• PROBLEM REQUIREMENTS
Can you update the material from its start through the line containing "Looking at the screenshot, I should pos(192,64).", inclusive, so that every "computer-use agent" becomes "desktop automation agent" and nothing else changes? Reproduce only those lines.

[Entries for locating words and elements]
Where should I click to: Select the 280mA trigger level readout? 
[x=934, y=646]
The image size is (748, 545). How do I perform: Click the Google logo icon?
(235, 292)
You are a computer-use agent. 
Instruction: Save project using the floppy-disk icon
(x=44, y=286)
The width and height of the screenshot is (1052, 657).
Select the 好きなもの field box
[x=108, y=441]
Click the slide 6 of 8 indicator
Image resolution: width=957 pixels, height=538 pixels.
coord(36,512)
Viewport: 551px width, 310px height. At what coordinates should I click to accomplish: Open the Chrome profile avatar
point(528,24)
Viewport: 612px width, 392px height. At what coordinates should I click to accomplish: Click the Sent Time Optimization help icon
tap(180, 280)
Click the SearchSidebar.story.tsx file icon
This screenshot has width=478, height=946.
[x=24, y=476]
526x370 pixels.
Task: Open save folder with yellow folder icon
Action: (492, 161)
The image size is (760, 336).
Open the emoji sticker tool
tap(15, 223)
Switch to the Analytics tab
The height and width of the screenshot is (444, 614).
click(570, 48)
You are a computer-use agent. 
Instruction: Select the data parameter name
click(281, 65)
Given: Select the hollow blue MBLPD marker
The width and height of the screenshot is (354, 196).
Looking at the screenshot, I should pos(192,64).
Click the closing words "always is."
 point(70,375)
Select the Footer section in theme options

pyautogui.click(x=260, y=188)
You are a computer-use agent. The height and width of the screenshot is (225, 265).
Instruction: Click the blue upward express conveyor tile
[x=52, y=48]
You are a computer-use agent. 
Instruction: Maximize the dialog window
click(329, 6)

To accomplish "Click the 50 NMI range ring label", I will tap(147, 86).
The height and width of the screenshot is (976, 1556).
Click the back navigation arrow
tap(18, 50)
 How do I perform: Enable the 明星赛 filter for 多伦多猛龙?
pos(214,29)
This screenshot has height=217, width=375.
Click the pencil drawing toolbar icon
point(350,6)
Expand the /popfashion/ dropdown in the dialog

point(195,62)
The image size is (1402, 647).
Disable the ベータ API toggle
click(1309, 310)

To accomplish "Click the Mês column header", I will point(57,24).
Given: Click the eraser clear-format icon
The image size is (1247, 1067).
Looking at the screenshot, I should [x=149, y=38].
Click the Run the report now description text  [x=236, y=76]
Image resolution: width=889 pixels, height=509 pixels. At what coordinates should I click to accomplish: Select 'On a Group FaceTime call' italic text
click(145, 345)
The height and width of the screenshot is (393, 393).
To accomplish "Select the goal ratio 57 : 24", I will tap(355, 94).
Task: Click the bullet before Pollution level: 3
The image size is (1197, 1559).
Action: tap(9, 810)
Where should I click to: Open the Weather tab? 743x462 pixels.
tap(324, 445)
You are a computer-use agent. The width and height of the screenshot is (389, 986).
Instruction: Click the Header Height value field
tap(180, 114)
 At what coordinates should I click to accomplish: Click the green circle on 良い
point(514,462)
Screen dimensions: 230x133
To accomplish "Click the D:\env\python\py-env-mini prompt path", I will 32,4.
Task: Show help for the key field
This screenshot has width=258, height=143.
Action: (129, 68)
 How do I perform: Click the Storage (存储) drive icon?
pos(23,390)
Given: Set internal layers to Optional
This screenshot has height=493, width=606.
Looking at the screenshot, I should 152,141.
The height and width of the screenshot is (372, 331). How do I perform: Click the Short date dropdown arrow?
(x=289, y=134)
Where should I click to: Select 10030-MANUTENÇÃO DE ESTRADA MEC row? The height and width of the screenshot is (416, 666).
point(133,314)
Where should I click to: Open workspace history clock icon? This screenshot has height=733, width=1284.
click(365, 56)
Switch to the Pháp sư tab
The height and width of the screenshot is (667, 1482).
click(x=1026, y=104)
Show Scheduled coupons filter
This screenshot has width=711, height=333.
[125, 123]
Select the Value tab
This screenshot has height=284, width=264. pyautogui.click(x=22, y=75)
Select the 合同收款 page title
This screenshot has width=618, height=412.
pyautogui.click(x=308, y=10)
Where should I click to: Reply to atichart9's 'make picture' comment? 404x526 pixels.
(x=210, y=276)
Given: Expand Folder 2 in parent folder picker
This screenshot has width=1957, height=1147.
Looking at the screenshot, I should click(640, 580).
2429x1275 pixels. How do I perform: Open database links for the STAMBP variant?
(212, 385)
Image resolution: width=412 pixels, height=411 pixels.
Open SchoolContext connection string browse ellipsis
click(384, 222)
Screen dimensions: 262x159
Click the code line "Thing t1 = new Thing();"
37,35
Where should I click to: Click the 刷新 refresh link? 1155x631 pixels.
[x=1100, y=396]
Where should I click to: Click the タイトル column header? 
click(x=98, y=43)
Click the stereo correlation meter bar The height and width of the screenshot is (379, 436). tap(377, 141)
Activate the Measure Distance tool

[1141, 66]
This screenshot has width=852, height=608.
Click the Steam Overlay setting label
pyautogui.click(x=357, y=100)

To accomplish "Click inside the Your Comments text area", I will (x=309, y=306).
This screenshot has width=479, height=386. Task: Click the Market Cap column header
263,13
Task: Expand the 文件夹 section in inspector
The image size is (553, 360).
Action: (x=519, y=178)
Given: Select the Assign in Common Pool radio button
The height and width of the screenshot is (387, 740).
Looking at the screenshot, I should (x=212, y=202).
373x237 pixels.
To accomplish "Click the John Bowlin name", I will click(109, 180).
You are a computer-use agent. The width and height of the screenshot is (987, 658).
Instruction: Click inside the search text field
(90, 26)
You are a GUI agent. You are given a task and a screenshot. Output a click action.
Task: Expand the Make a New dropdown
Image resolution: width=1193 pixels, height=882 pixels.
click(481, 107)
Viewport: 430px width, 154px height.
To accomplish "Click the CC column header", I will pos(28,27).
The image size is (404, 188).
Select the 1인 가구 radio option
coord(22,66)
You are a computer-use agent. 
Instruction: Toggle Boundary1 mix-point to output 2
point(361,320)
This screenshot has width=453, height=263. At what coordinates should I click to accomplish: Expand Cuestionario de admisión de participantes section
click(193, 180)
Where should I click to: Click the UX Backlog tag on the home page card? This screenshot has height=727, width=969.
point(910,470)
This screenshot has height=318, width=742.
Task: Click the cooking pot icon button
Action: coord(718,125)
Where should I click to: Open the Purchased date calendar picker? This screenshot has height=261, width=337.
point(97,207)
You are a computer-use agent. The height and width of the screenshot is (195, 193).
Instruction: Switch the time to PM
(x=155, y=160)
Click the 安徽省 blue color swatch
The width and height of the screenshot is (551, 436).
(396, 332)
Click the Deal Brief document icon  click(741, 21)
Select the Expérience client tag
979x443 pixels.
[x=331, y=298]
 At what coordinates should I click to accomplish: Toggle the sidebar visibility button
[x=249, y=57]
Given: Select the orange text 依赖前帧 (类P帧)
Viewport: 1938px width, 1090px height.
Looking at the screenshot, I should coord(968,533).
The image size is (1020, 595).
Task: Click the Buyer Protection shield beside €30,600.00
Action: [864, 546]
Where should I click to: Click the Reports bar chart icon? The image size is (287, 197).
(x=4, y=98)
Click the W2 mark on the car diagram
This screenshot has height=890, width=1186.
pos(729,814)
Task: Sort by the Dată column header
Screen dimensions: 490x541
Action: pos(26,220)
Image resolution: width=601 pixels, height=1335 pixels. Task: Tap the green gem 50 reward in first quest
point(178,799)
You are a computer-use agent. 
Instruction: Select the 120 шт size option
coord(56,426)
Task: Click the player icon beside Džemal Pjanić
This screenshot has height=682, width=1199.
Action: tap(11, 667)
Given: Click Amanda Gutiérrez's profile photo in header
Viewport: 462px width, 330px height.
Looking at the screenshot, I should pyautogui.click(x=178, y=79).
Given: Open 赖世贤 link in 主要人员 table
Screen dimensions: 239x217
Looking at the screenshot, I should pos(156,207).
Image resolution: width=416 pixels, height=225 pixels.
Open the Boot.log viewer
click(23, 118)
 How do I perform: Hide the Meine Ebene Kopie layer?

• WRITTEN SOLUTION
Where should I click to: Select the 280mA trigger level readout? 
[x=934, y=646]
The image size is (748, 545). How do I perform: Click the Google logo icon?
(235, 292)
You are a desktop automation agent. 
Instruction: Save project using the floppy-disk icon
(x=44, y=286)
The width and height of the screenshot is (1052, 657).
Select the 好きなもの field box
[x=108, y=441]
Click the slide 6 of 8 indicator
Image resolution: width=957 pixels, height=538 pixels.
coord(36,512)
Viewport: 551px width, 310px height. At what coordinates should I click to accomplish: Open the Chrome profile avatar
point(528,24)
Viewport: 612px width, 392px height. At what coordinates should I click to accomplish: Click the Sent Time Optimization help icon
tap(180, 280)
Click the SearchSidebar.story.tsx file icon
This screenshot has width=478, height=946.
[x=24, y=476]
526x370 pixels.
Task: Open save folder with yellow folder icon
Action: (492, 161)
The image size is (760, 336).
Open the emoji sticker tool
tap(15, 223)
Switch to the Analytics tab
The height and width of the screenshot is (444, 614).
click(570, 48)
You are a desktop automation agent. 
Instruction: Select the data parameter name
click(281, 65)
Given: Select the hollow blue MBLPD marker
The width and height of the screenshot is (354, 196).
Looking at the screenshot, I should pos(192,64).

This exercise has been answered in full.